O resultado é um dos figurinos mais ousados dos últimos anos da Marcha da Bica. Num universo onde a cor costuma assumir um papel central, Dino Alves optou por uma abordagem dominada pelo branco e pelos reflexos metálicos. “É um figurino arriscado, no sentido em que não tem muita cor”. Ainda assim, o criador não hesitou: “A ideia é sempre inovar”. Essa procura constante por novas linguagens tem marcado o trabalho do estilista desde que assumiu os figurinos da Bica.
Nos figurinos femininos, essa visão concretiza-se através de um material pouco habitual nas Marchas Populares.
“Decidi usar este material, que é um não tecido, que parece papel, mas na verdade tem uma resistência enorme”. A escolha não foi apenas estética: “Também pela cor e por este efeito meio origami que dá, e por ser um tecido um bocadinho tecnológico”, esclarece Dino Alves.
Por sua vez, os figurinos masculinos exploram um complexo trabalho de estampagem localizada. Um processo demorado, mas que permite um rigoroso resultado final. Apresentam-se com tocados metalizados e referências discretas ao universo marítimo.

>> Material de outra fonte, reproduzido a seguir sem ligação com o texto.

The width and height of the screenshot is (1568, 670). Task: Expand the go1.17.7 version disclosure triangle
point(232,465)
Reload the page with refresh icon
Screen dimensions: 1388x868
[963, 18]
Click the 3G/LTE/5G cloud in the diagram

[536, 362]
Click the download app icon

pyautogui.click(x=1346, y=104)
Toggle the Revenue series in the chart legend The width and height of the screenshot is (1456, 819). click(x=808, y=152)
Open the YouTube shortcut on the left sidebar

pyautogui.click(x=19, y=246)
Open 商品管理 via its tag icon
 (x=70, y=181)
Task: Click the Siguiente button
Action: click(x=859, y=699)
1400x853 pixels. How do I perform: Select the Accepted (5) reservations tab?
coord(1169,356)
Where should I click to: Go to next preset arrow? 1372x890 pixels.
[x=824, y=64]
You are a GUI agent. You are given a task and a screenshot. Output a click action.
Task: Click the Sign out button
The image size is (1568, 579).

Os adereços reforçam o carácter simbólico da proposta. Nas cabeças das marchantes surgem estruturas que podem fazer lembrar um cesto, uma coroa, um coral ou até um fóssil.
“Gosto que as pessoas olhem e pensem: isto faz-me lembrar alguma coisa, mas não sei bem o quê”, revela o criador.
Apesar da forte componente criativa, Dino Alves faz questão de sublinhar que as marchas continuam a ser uma expressão de cultura popular. “Apesar de o figurino poder ter um lado mais moda, mais sofisticado, tem que ter sempre uma base de folclore”.
É precisamente neste equilíbrio entre tradição e inovação que assenta a proposta da Bica para este ano.